Irán establece contactos con compradores de petróleo japoneses en busca de una exención de las sanciones más prolongada

Los productores de petróleo iranís están estableciendo en las últimas semanas contactos con empresas japonesas importadoras de petróleo en busca de una exención más larga del periodo en el que pueden comercial con petróleo y garantías sobre la seguridad de los buques. Estos contactos se enmarcan dentro de la exención temporal de 60 días concedida por EEUU a Irán para realizar ventas de petróleo, que finaliza el 21 de agosto.

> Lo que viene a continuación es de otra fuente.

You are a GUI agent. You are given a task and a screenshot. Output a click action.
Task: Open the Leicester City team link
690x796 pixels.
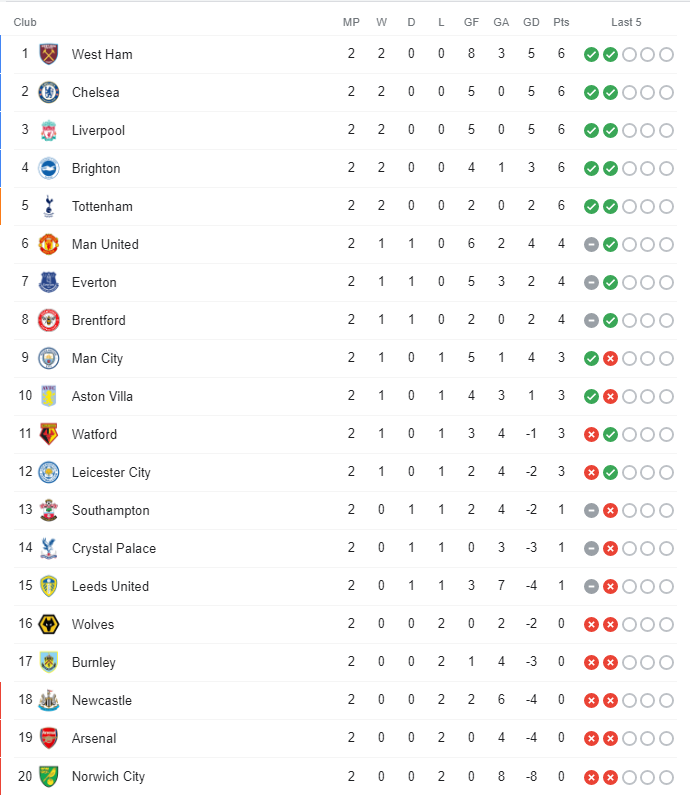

Según indicaron a Reuters fuentes del Gobierno de Irán, hasta tres compradores japoneses están considerando posibles compras de crudo iraní, las primeras desde 2019. Sin embargo, un funcionario del Ministerio de Economía, Comercio e Industria de Japón que supervisa la infraestructura de suministro de combustible ha afirmado no tener conocimiento de tal asunto.

Recordemos que Japón, Corea del Sur, India y los países de la UE dejaron de comprar petróleo iraní cuando las sanciones estadounidenses se endurecieron tras la retirada del presidente estadounidense Donald Trump del acuerdo nuclear con Irán en 2018 y hasta ahora China ha sido el principal comprador de Irán en los últimos años.

COMPLEJA OPERACIÓN

De todas maneras, se trata de una operación compleja ya que, como ha explicado un alto funcionario iraní a Reuters, cualquier acuerdo requeriría que Estados Unidos extendiera la exención actual debido al tiempo de transporte entre Japón e Irán.

El funcionario añadió que los cargamentos se cargarían en la isla de Kharg, en Irán, y utilizarían petroleros operados por Japón. Por otra parte, añadió que la empresa nacional de petróleo de Irán (NIOC) se había acercado a clientes tradicionales, incluido Japón, y les había comunicado que, si se alcanzaba un acuerdo de paz y se levantaban las sanciones, Irán querría que reanudaran sus compras.

NO ES UN PASO SEGURO

Por último,cabe destaca que el Estrecho de Ormuz no es aún un paso seguro, lo que dificultaría estas exportaciones. La agencia de transporte marítimo de la ONU estima que hay unas 80 minas flotantes en la parte central de la vía navegable y un buque portacontenedores fue atacado en el estrecho de Ormuz la semana pasada por fuerzas iraníes.

Esto genera dificultades a los importadores japoneses para conseguir seguros de exportación marítima de mercancías y hace poco probable que genere pedidos por parte de refinerías asiáticas.